Provided material:
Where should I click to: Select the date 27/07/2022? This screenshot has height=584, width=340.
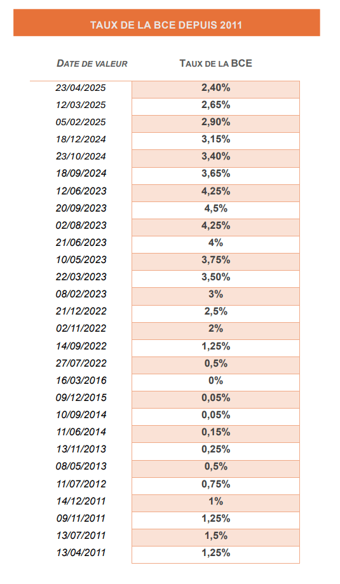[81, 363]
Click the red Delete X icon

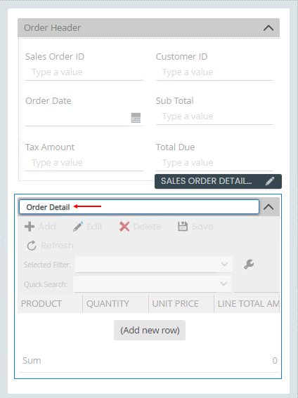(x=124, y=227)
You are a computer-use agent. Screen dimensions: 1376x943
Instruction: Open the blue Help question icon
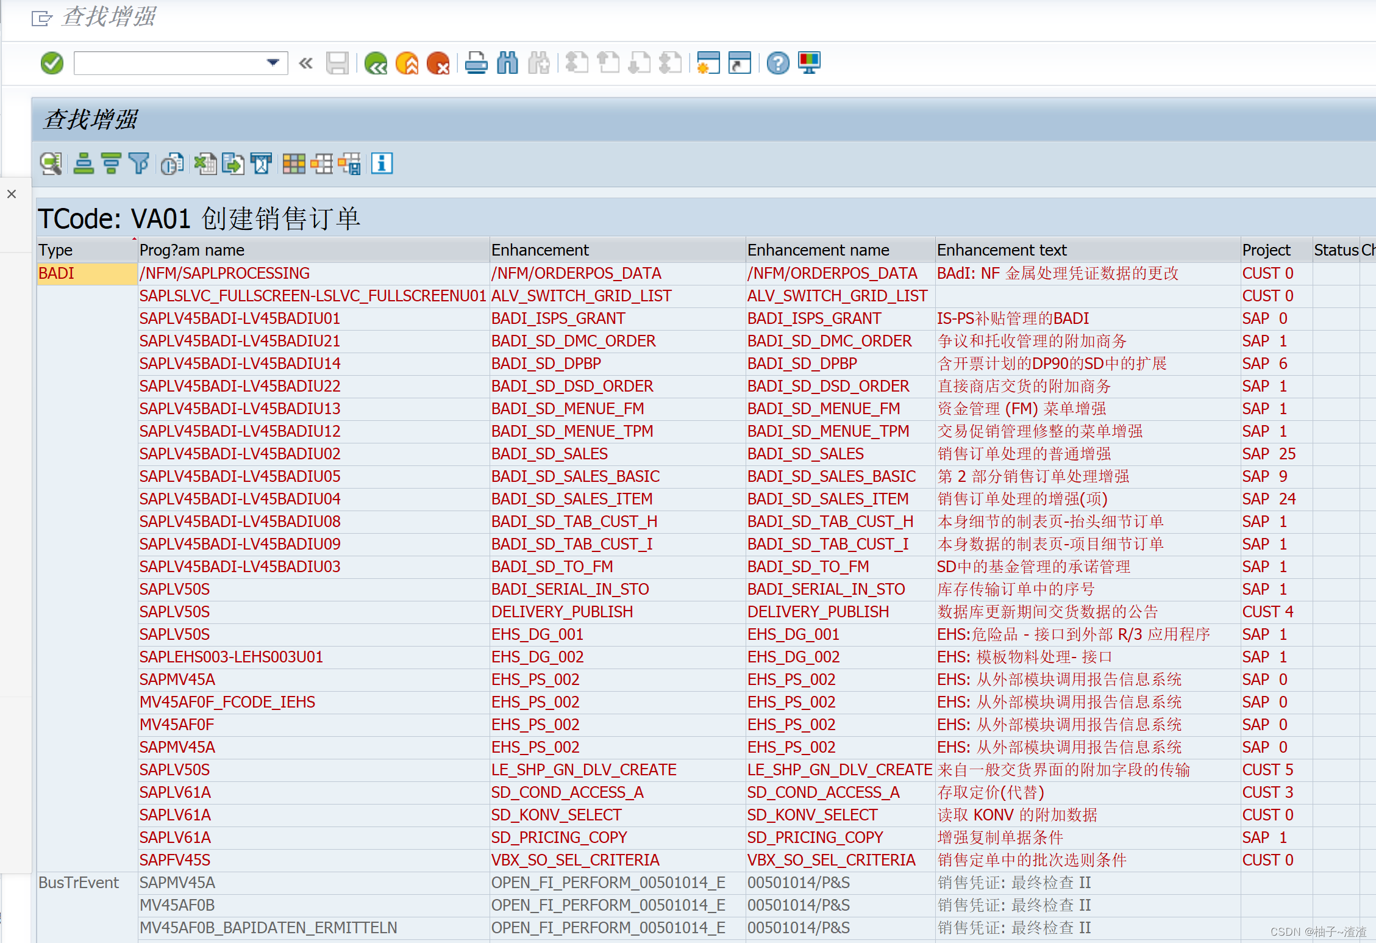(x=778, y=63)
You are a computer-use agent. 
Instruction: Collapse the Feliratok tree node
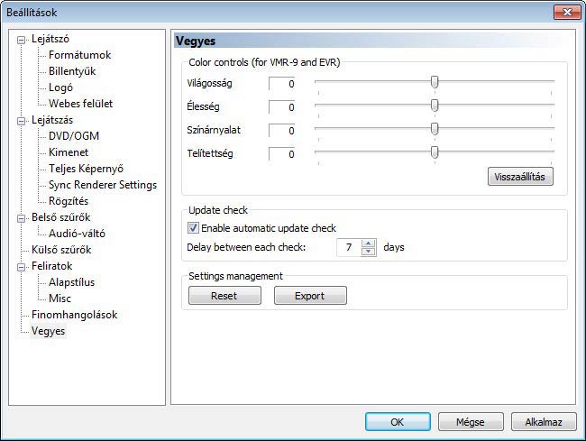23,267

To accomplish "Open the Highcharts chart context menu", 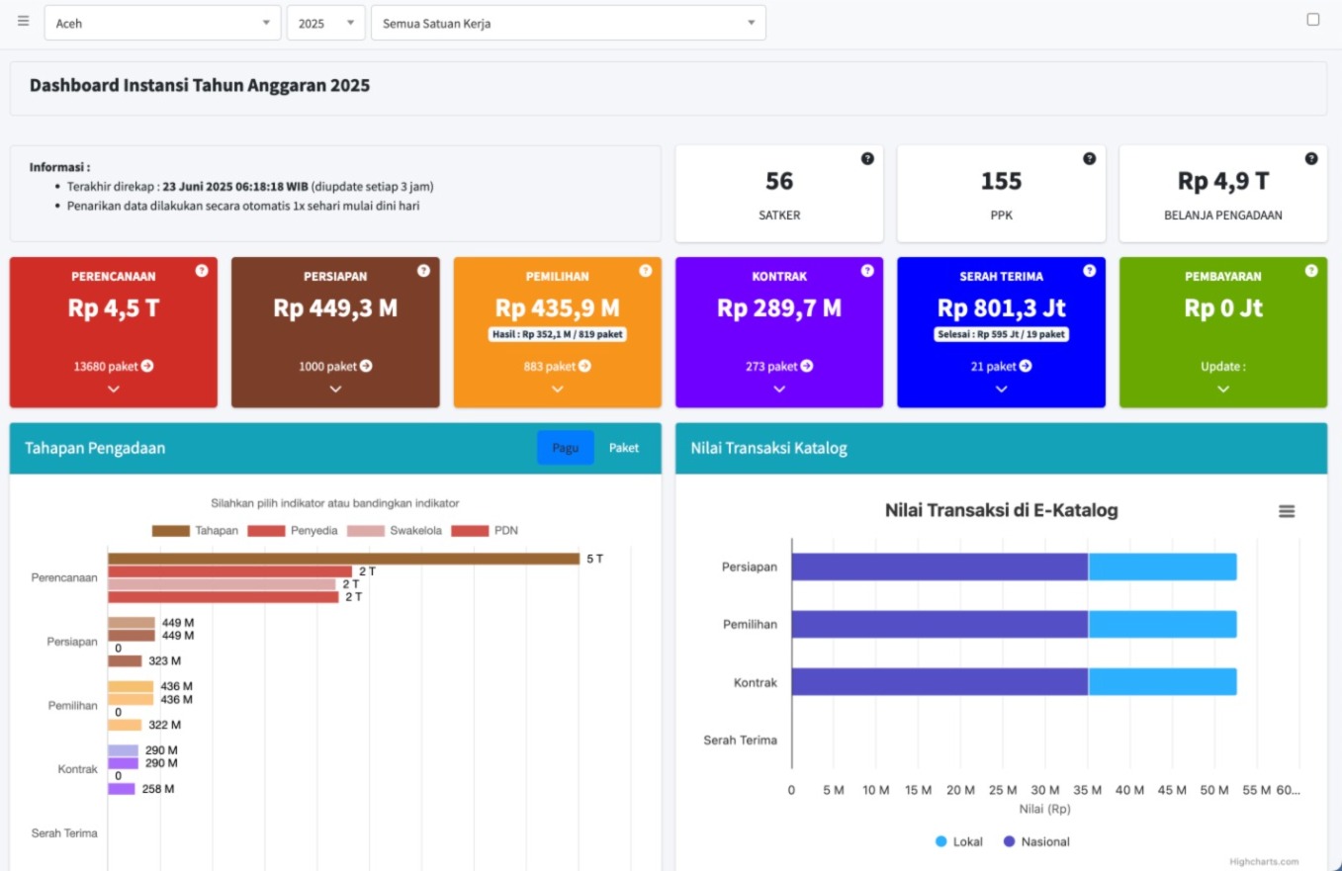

Aim: Edit all of the entries above so that each "computer-use agent" becomes "screen assistant", keeping every other word unchanged. Leave the pictures out of your version.

Output for this task:
Where should I click to: Select the date 27/07/2022? This screenshot has height=584, width=340.
[81, 363]
Click the red Delete X icon

(x=124, y=227)
You are a screen assistant. Screen dimensions: 1376x943
Instruction: Open the blue Help question icon
(x=778, y=63)
You are a screen assistant. 
Instruction: Collapse the Feliratok tree node
23,267

To accomplish "Open the Highcharts chart context menu", 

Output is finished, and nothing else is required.